It comes as the US president wages a trade war with allies and China, potentially denting business confidence.
Meanwhile, the Department of Government Efficiency (Doge) led by Elon Musk has been carrying out sweeping cuts to federal government departments.
01:25 PM GMT
FTSE 100 set for worst week of 2025
The FTSE 100 is on track for its worst week since December, as investors remained cautious amid mounting uncertainty over US tariffs.
UK shares have slipped a further 0.6pc today, with the index closing in on a 2pc decline for the week.
Diageo’s stock dipped as much as 3.1pc amid backlash from pubs over its decision to hike Guinness draught prices by 4.2pc from May.

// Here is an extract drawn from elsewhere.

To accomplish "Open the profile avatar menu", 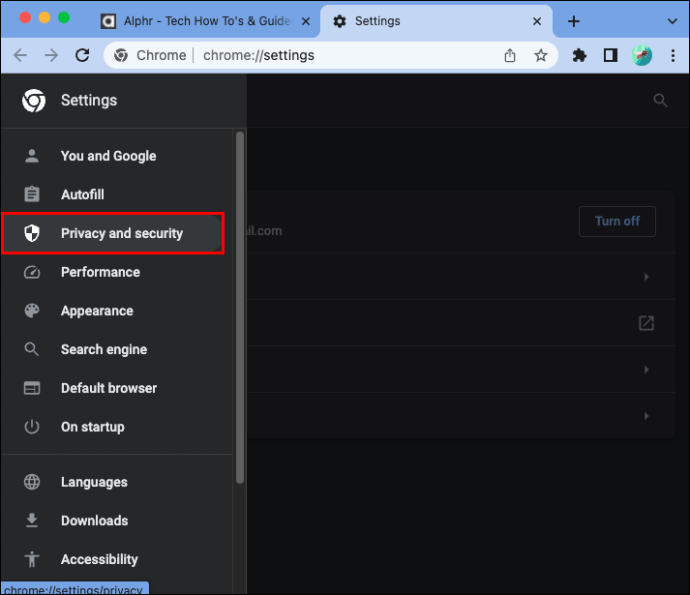I will pyautogui.click(x=642, y=55).
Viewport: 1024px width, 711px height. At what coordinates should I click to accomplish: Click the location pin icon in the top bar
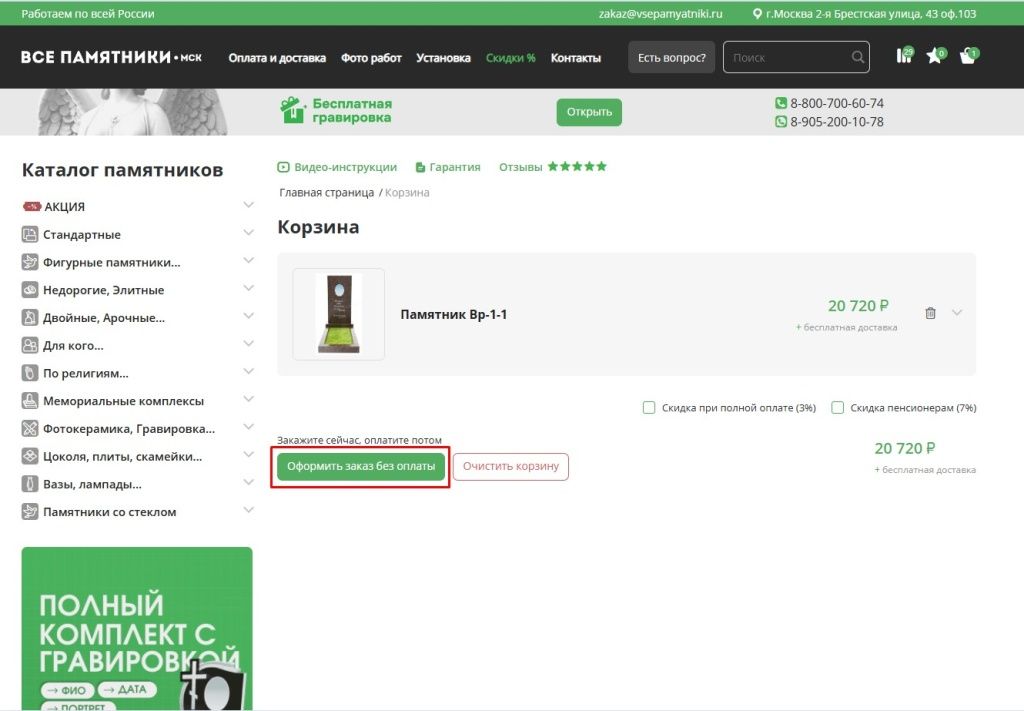757,13
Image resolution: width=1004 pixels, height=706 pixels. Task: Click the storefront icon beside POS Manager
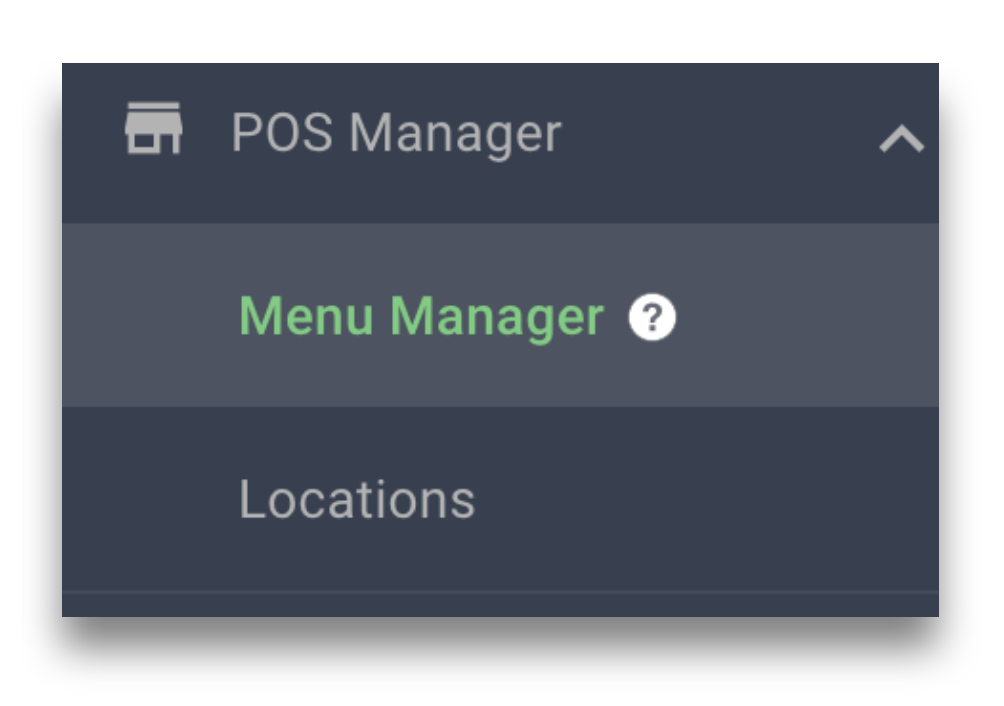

Justifying the price hike, a Diageo spokesperson said: “We have today informed our on-trade customers of a Cost Price Increase (CPI) on Guinness Draught products.
“Guinness is a high-quality beer that is a significant footfall generator for hospitality, and this CPI ensures we can sustain investment levels in, and continue to grow, the Guinness brand.”
Schroders fell as much as 5pc, reversing some of Thursday’s 12.6pc gains, as the money manager unveiled plans for cost reductions.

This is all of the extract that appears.